本文 »
___

【前日の為替概況】ドル円、6日続伸 フィラデルフィア連銀製造業景気指数など強く高値更新
18日のニューヨーク外国為替市場でドル円は6日続伸。終値は138.71円と前営業日NY終値(137.68円)と比べて1円03銭程度のドル高水準だった。5月米フィラデルフィア連銀製造業景気指数や前週分の米新規失業保険申請件数が予想より強い内容となったことをきっかけに、全般ドル買いが先行。米連邦公開市場委員会(FOMC)で投票権を有するローガン米ダラス連銀総裁が「現在のデータは利上げ停止を正当化しない」と発言したこともドル買いを促し、4時30分前に一時138.75円と昨年11月30日以来の高値を更新した。ブラード米セントルイス連銀総裁が「インフレに対する保険政策として利上げを続けることを支持する」と述べたことも相場の支援材料となった。

___

提示資料 »
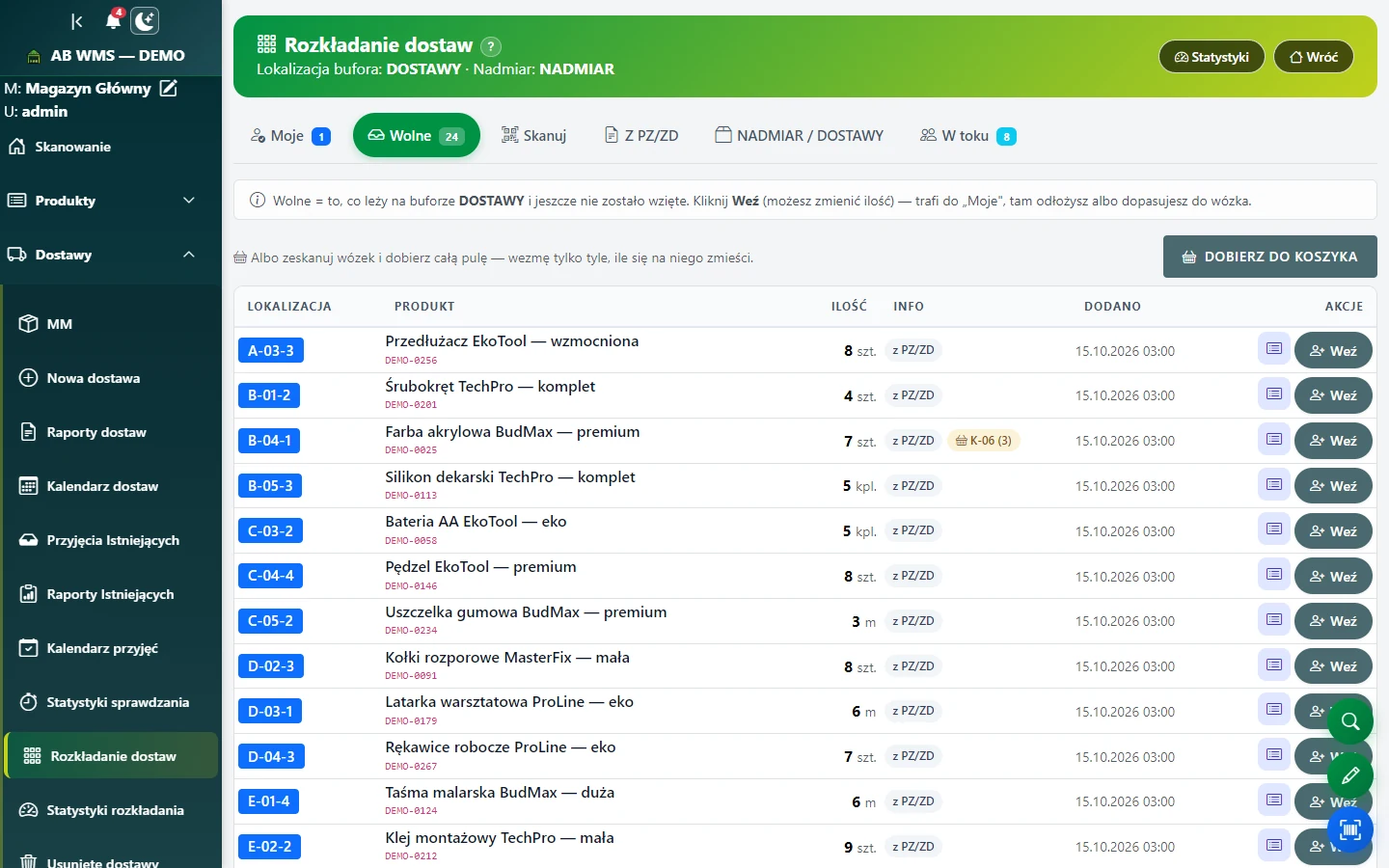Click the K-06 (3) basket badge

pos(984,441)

___

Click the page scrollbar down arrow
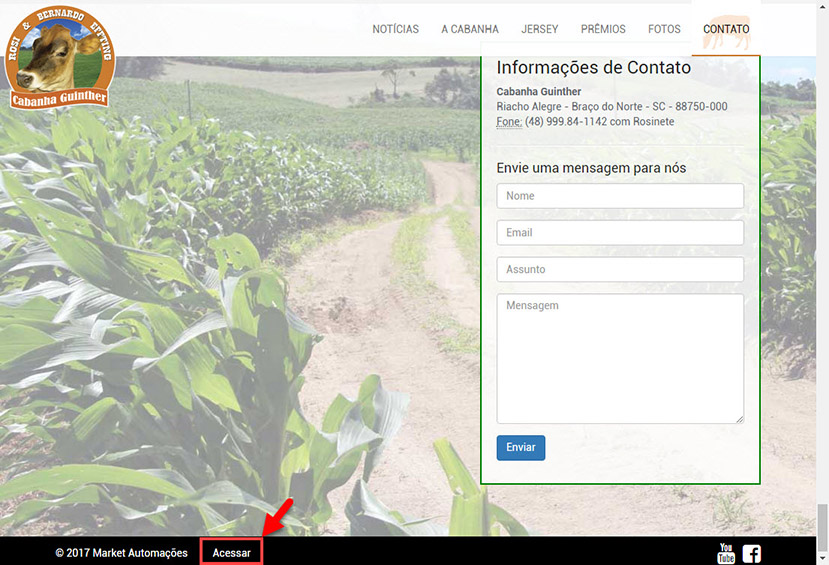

___

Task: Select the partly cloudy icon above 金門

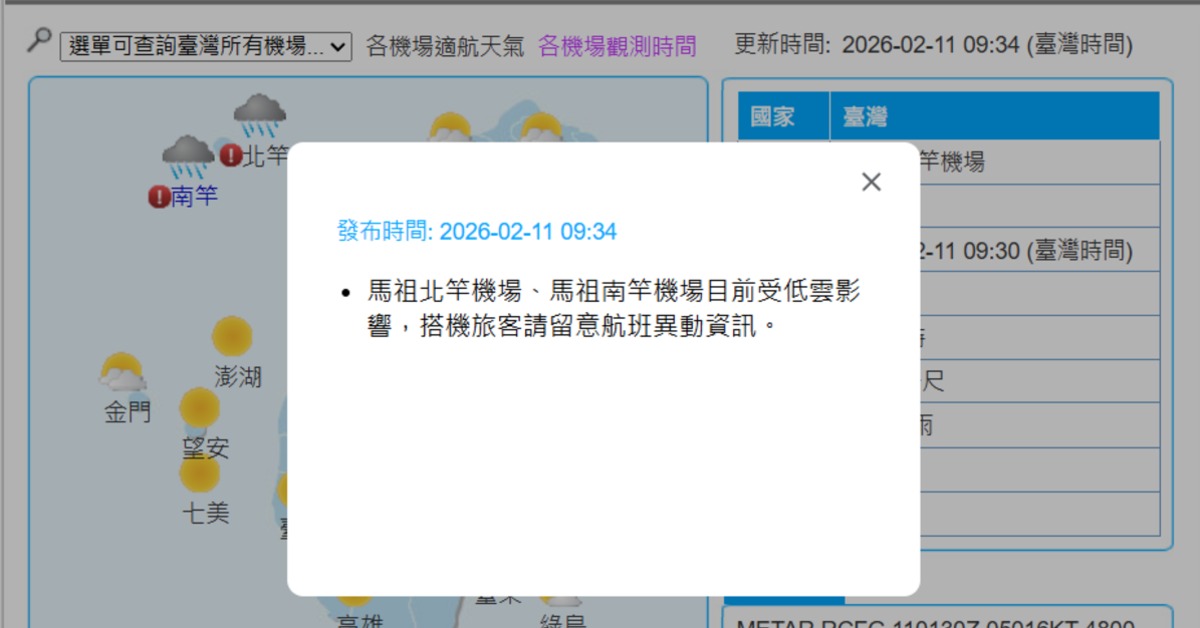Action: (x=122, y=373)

___

課題の目的 »
次の(a)〜(c)の記述が本文の内容と一致するか、それぞれ「はい」か「いいえ」で答え、判断の根拠となる本文の語句をそのまま引用せよ。
(a) 18日のドル円の終値は138.75円だった。
(b) ローガン米ダラス連銀総裁は、現在のデータは利上げ停止を正当化しないと発言した。
(c) ブラード米セントルイス連銀総裁は、利上げの停止を支持すると述べた。

解答結果 »
(a) いいえ。「終値は138.71円」
(b) はい。「「現在のデータは利上げ停止を正当化しない」と発言した」
(c) いいえ。「「インフレに対する保険政策として利上げを続けることを支持する」と述べた」